Marek Różycki, managing partner at consultancy Last Mile Experts, said recruitment problems in the UK were made worse by relatively poor infrastructure that made courier work labour-intensive. Unlike countries such as China and Poland, few lockers and parcel shops are available to help ease strains.
“The only way to deal with massive growth, given the current state of infrastructure is to take on more people,” he said. “Everyone has peak problems, it’s just a question of how big.”
However, Royal Mail has tinkered with routes in an effort to improve delivery efficiency. The group, which split from the Post Office retail network in 2012, said it needs 13,000 fewer flexible workers after the changes, which include replanning its routes.
The 505-year-old company has taken on families and friends of employees, relying on referrals rather than bonus incentives to attract workers during the seasonal peak, said Shiona Rolfe, the company’s service delivery director.

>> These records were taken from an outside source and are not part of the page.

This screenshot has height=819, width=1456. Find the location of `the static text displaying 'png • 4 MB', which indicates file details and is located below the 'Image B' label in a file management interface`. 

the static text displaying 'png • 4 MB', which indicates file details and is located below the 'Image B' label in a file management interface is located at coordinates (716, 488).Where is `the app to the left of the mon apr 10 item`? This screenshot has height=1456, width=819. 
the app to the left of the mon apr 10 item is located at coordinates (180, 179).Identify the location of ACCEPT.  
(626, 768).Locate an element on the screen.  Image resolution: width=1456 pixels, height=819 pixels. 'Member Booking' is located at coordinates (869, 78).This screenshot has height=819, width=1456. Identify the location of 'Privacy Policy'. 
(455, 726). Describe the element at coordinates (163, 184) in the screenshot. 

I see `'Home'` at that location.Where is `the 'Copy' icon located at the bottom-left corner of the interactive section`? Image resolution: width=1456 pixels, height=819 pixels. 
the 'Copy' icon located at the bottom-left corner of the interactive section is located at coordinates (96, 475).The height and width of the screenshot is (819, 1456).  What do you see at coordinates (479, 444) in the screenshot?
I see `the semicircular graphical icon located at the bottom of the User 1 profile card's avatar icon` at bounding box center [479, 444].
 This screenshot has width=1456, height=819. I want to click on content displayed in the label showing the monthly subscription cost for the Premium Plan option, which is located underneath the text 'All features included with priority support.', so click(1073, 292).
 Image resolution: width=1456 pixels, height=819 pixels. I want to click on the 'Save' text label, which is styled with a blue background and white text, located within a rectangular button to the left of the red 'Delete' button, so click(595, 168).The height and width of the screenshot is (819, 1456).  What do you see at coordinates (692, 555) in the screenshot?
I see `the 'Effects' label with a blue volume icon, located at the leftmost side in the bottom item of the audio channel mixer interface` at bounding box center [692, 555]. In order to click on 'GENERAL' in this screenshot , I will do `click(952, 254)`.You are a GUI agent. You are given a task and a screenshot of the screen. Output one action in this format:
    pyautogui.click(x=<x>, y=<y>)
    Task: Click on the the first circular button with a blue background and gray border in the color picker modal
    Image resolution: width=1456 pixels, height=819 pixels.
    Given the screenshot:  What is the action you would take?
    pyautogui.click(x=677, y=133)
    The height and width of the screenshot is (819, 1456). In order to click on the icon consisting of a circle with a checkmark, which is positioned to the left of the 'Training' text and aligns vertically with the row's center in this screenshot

“This was going to be a tougher market to attract people into the operation because we were well aware of the number of employment opportunities that existed in the UK,” she said. “We took the opportunity to start our recruitment activity early.”
Royal Mail is making changes, such as hiring dedicated parcel delivery drivers, but it needs to go further to modify its “feet-on-the-street” model.
With the parcel arm now the main profit driver, it can no longer rely on a system built to cope with much smaller letters, particularly with the increasing size of packages, some as large as 8ft long.
“The biggest challenge is keeping up with the pace of change,” Rolfe said. “The important part about making those changes is bringing everybody with us,” she added, referring to the need to improve efficiency without alienating workers.